We have defined 3 dictionaries that contain the output filename, width and height for every screen size we need, you can change the dimensions based on your needs.

Now we can start using the commands explained above

# set the window size for desktop
driver.set_window_size(desktop['width'], desktop['height'])
driver.get(linkWithProtocol)
time.sleep(s)
driver.save_screenshot(desktop['output'])

Noticed that we have used time.sleep(1), what that means is that we asked python to delay the execution of the next line until 2 seconds pass. Even without the sleep command, the driver will wait for the page to fully load before it takes the screenshot, however, if you have any animation, wait for things to settle down, if that's not needed, then you can get rid of the line.

and this is how the tablet and mobile will look like:

# set the window size for tablet
driver.set_window_size(tablet['width'], tablet['height'])
driver.get(linkWithProtocol)
time.sleep(2)
driver.save_screenshot(tablet['output'])
# set the window size for mobile
driver.set_window_size(mobile['width'], mobile['height'])
driver.get(linkWithProtocol)
time.sleep(2)
driver.save_screenshot(mobile['output'])

And with that, all you need to do is run the script from the command line

python script.py

This will open Chrome browser, resize it, take the screenshot each time and output the file at the same directory you have script.py until it is done.

You can be find the code here on Github

Last note

Selenium is capable of great things, it can manipulate pages with CSS and JavaScript, fill out forms and submit them, etc... Learn it and put it to good use.

How to use Selenium with Headless Chrome

It can be annoying to have the browser open and close so many times while you're trying to finish other work. The solution is to use Headless Chrome.

Not much will change from the code above. We need to define our ChromeOptions() and add an argument to it using add_argument() command:

options = webdriver.ChromeOptions() # define options
options.add_argument("headless") # pass headless argument to the options

Then we will pass a new argument to the command we defined before:

with webdriver.Chrome("C:/chromedriver_win32/chromedriver") as driver:
# code here

becomes

with webdriver.Chrome("C:/chromedriver_win32/chromedriver", chrome_options=options) as driver:
# code here

This is all you will need for Mac and Windows which I have tested. Linux desktop have not been tested, but I believe it will work.

Linux Server through SSH

Things work differently between Linux Desktop and Server, the latter has no screen, and I am sure it is stripped from so many drivers it does not need, and for that reason, we will have to pass a few more arguments to make it work.
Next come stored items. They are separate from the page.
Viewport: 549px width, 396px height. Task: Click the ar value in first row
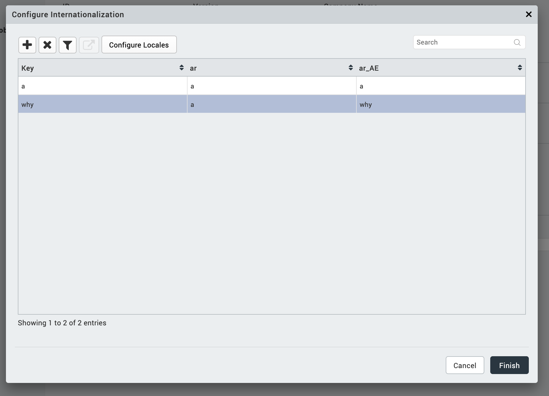tap(272, 86)
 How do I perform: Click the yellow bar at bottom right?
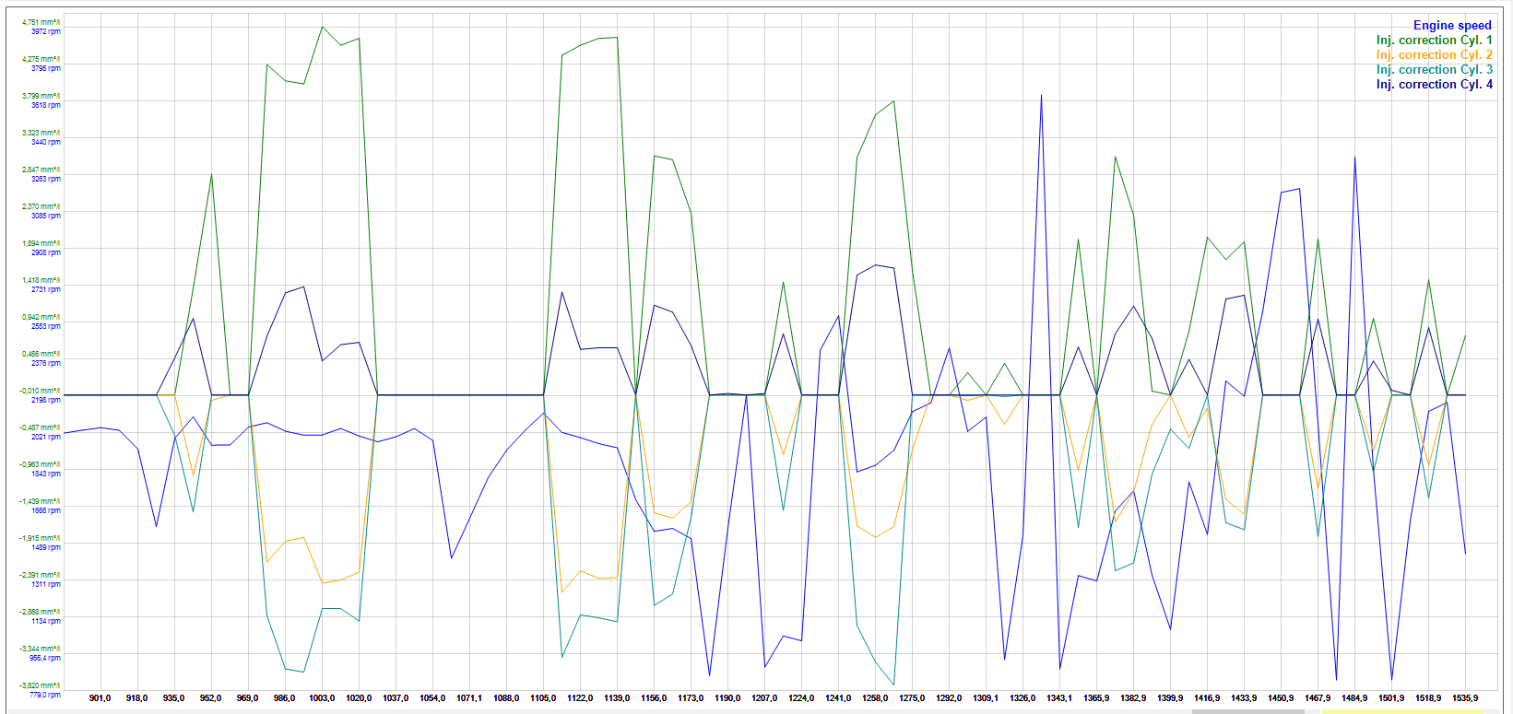tap(1401, 711)
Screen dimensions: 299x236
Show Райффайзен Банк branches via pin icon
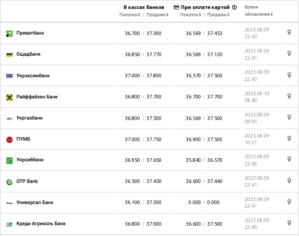coord(289,96)

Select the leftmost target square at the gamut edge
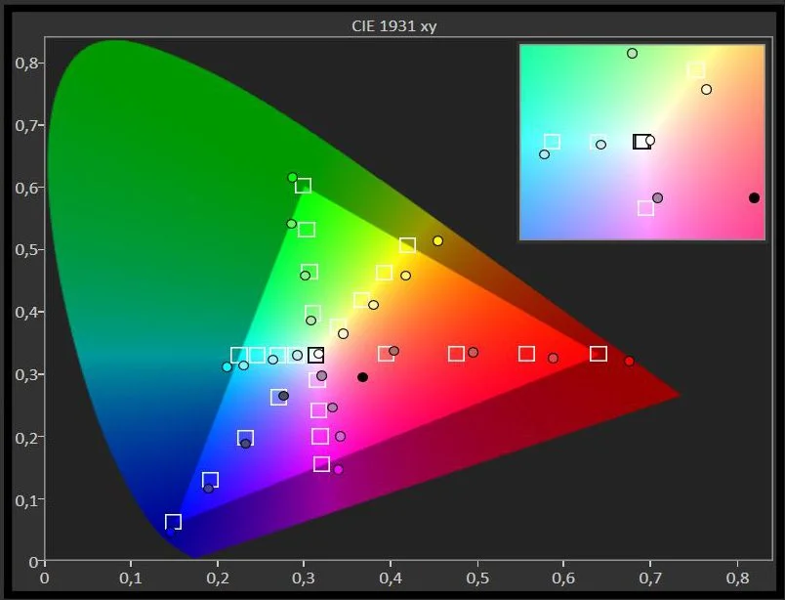(237, 353)
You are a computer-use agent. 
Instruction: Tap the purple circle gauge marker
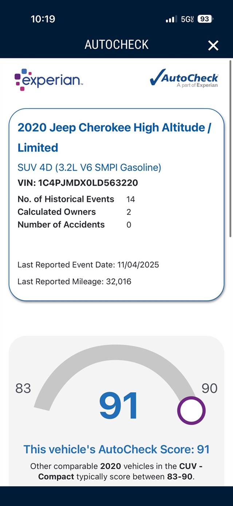(x=191, y=410)
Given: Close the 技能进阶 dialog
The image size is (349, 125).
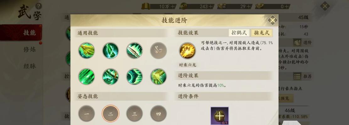Looking at the screenshot, I should coord(272,20).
As I have not tested this on Linux Desktop, if the solution above does not work, then treat it like we will treat Linux Server

First install Chrome Browser (I never thought I'd need it here)

sudo apt-get install -y chromium-browser # BTW I use Ubuntu (says a non-Arch user)

Then we add these arguments

options = webdriver.ChromeOptions() # define options
options.add_argument("headless") # pass headless argument to the options
options.binary_location = '/usr/bin/chromium-browser' # location of the Chrome Browser binary
options.add_argument("disable-infobars") # disabling infobars
options.add_argument("--disable-extensions") # disabling extensions
options.add_argument("--disable-gpu") # applicable to windows os only
options.add_argument("--disable-dev-shm-usage") # overcome limited resource problems
options.add_argument("--no-sandbox") # Bypass OS security model
# thanks to https://stackoverflow.com/a/50642913/2291648, this answer helped debug the issue

And just like we did above, pass the chrome_options=options to the webdriver.Chrome(...,webdriver.Chrome) as a second argument.

This worked for me, and I hope it does for you.